**WORK INSTRUCTION:**
Beginning at the line that contains "Screen dimensions: 593x788", repeat each line exactly through the last one of the records below, and leave out the pictures.
_ _ _ _
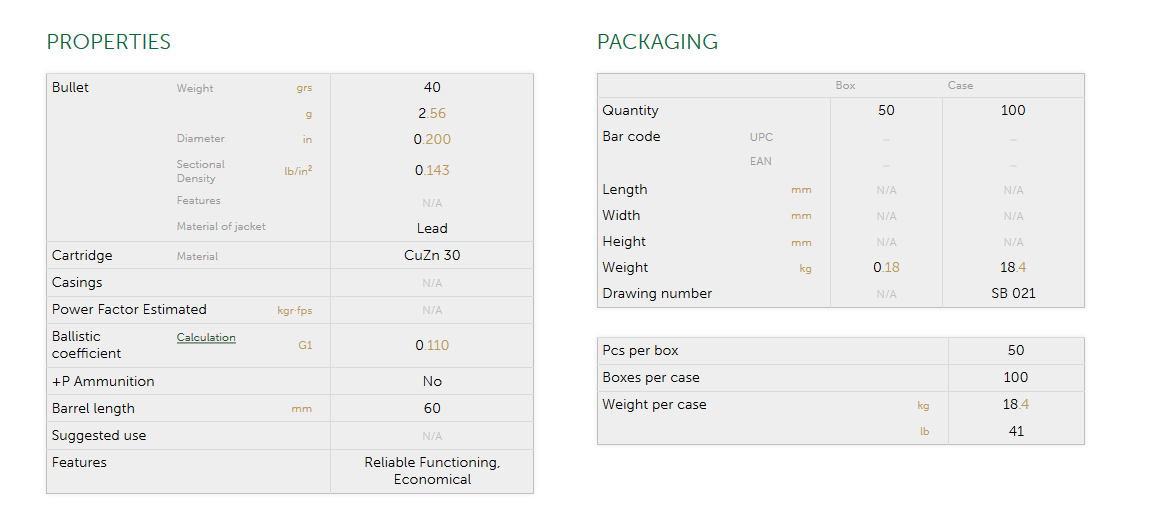Click the Case column header in Packaging
1172x526 pixels.
point(960,86)
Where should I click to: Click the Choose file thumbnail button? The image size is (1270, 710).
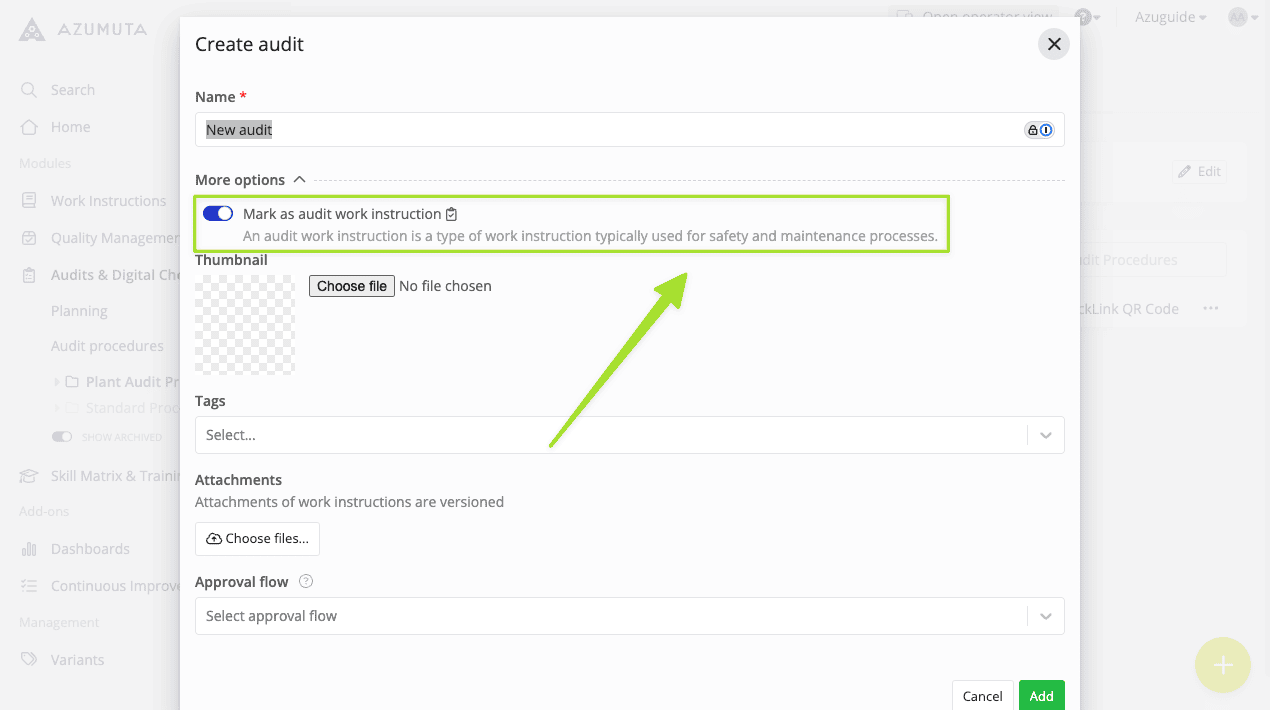pyautogui.click(x=351, y=286)
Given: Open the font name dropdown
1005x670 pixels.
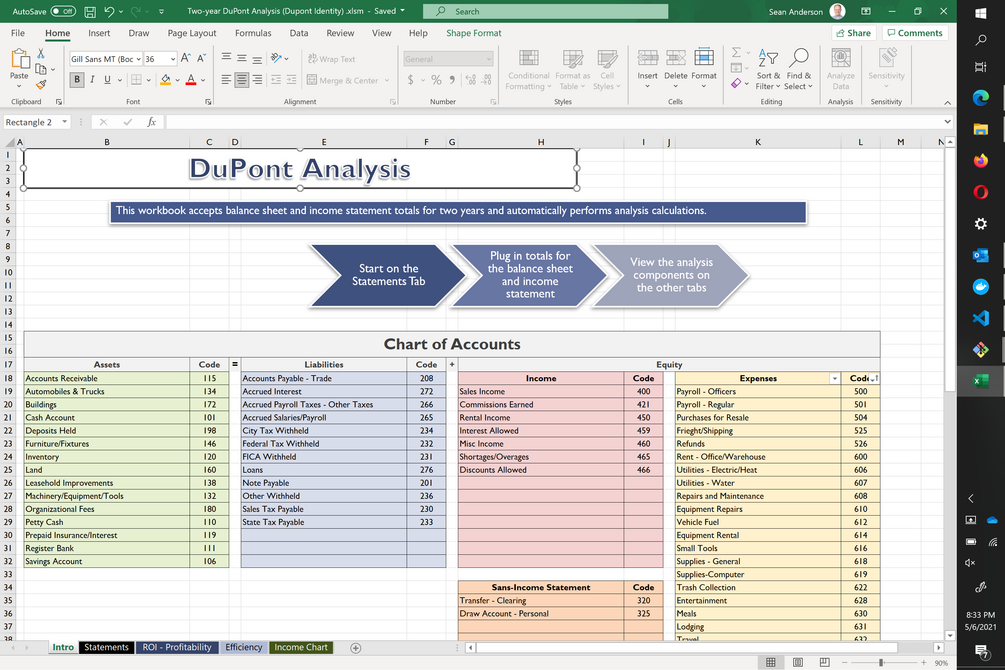Looking at the screenshot, I should click(140, 58).
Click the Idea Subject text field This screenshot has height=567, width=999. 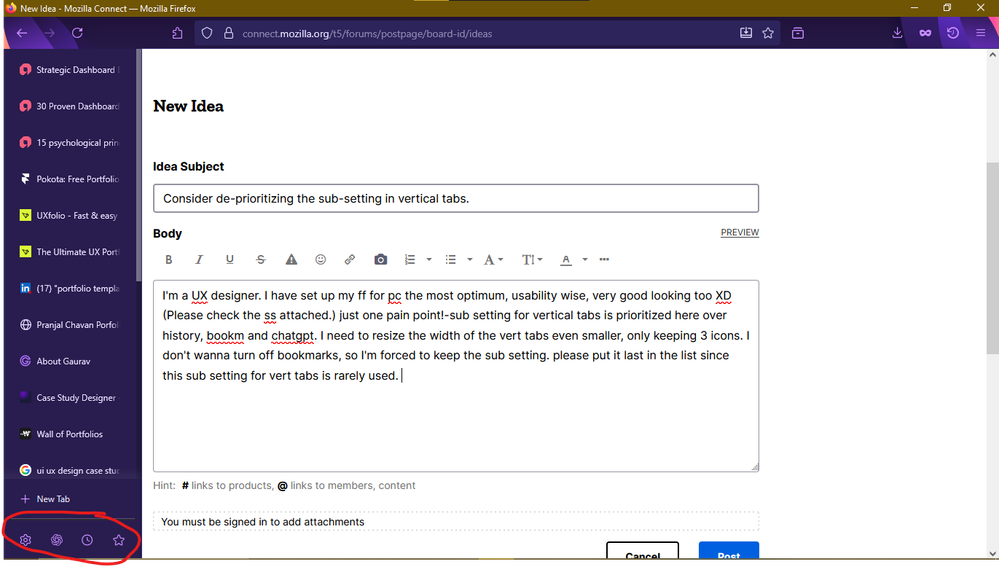(x=456, y=198)
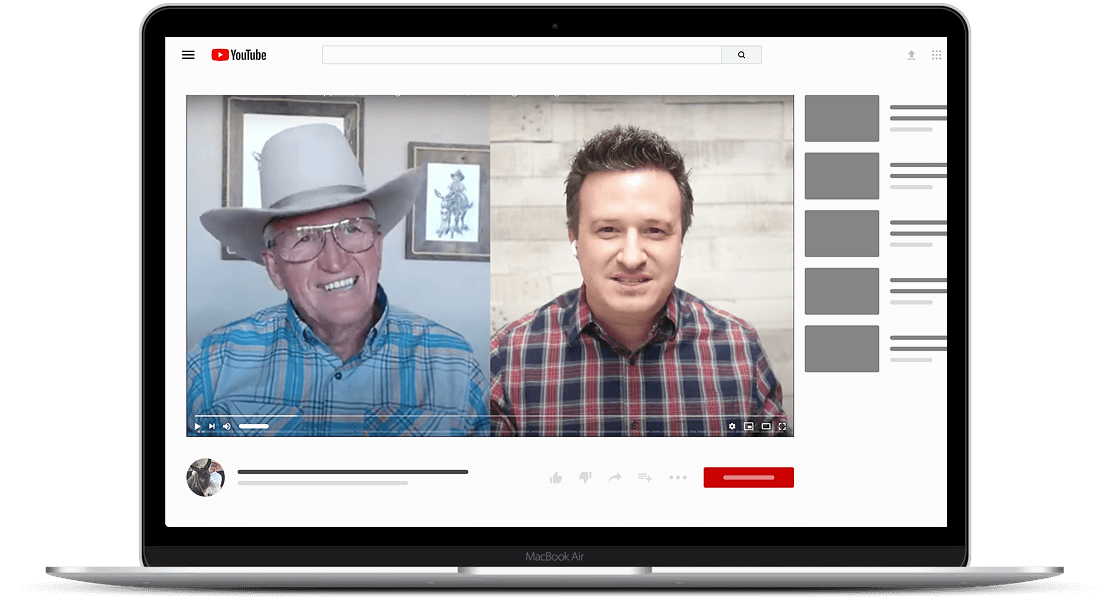This screenshot has width=1110, height=598.
Task: Click the YouTube logo
Action: pos(239,55)
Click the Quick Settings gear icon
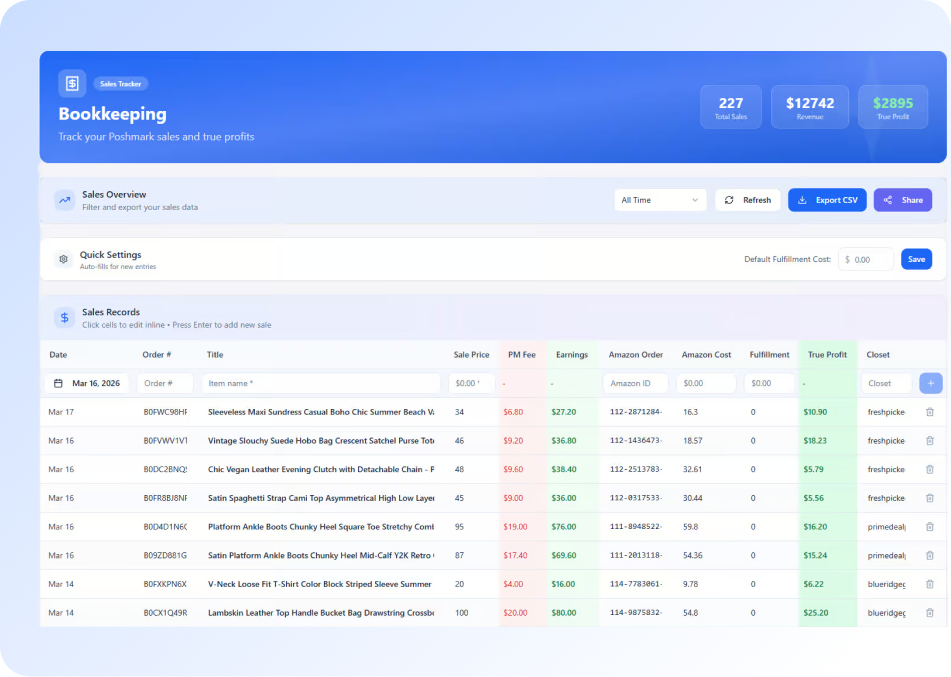 click(x=64, y=259)
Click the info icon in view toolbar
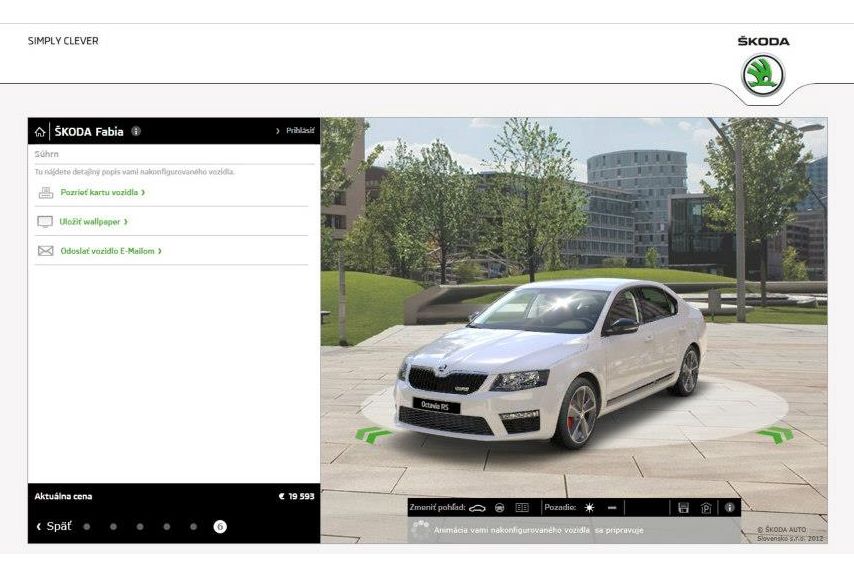The image size is (854, 569). (729, 508)
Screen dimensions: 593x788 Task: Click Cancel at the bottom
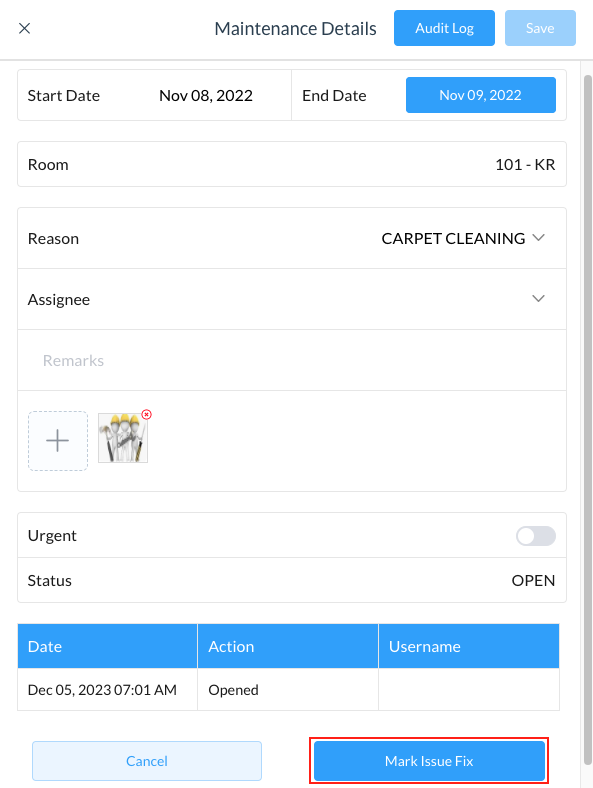[147, 761]
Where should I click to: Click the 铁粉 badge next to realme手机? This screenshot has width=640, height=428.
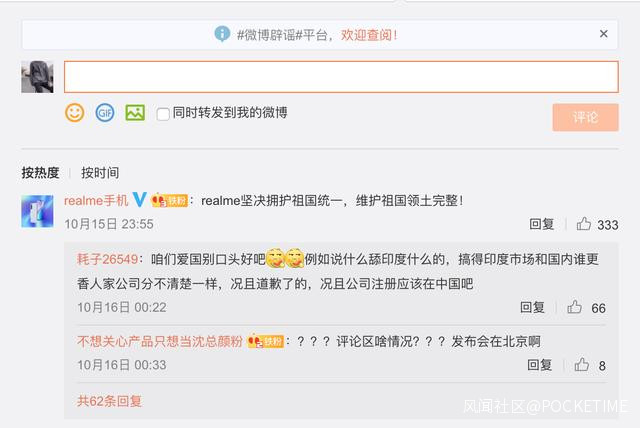pos(169,200)

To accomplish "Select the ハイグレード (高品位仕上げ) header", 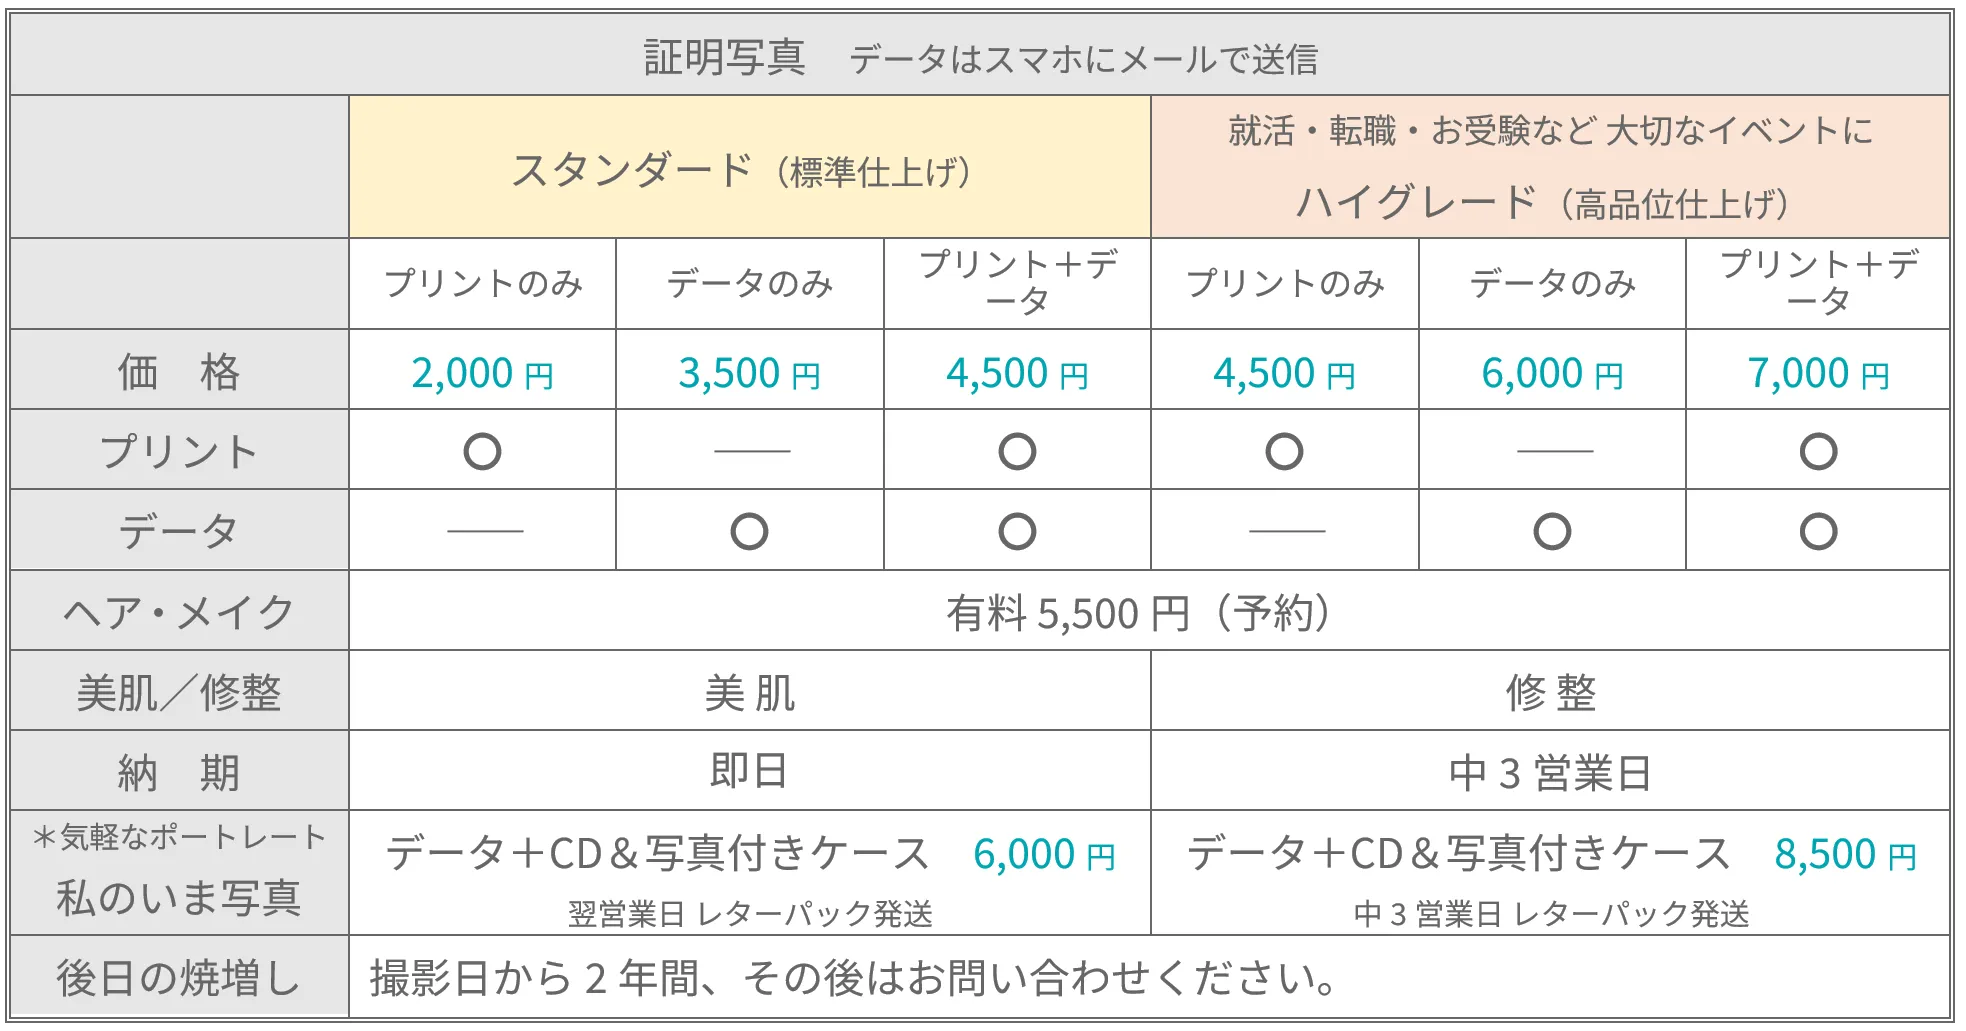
_ _ _ _
**RESPONSE BELOW:**
Screen dimensions: 593x788 Task: Click Cancel at the bottom
[147, 761]
Where should I click to: Click the 铁粉 badge next to realme手机? This screenshot has width=640, height=428.
pos(169,200)

To accomplish "Select the ハイグレード (高品位仕上げ) header", 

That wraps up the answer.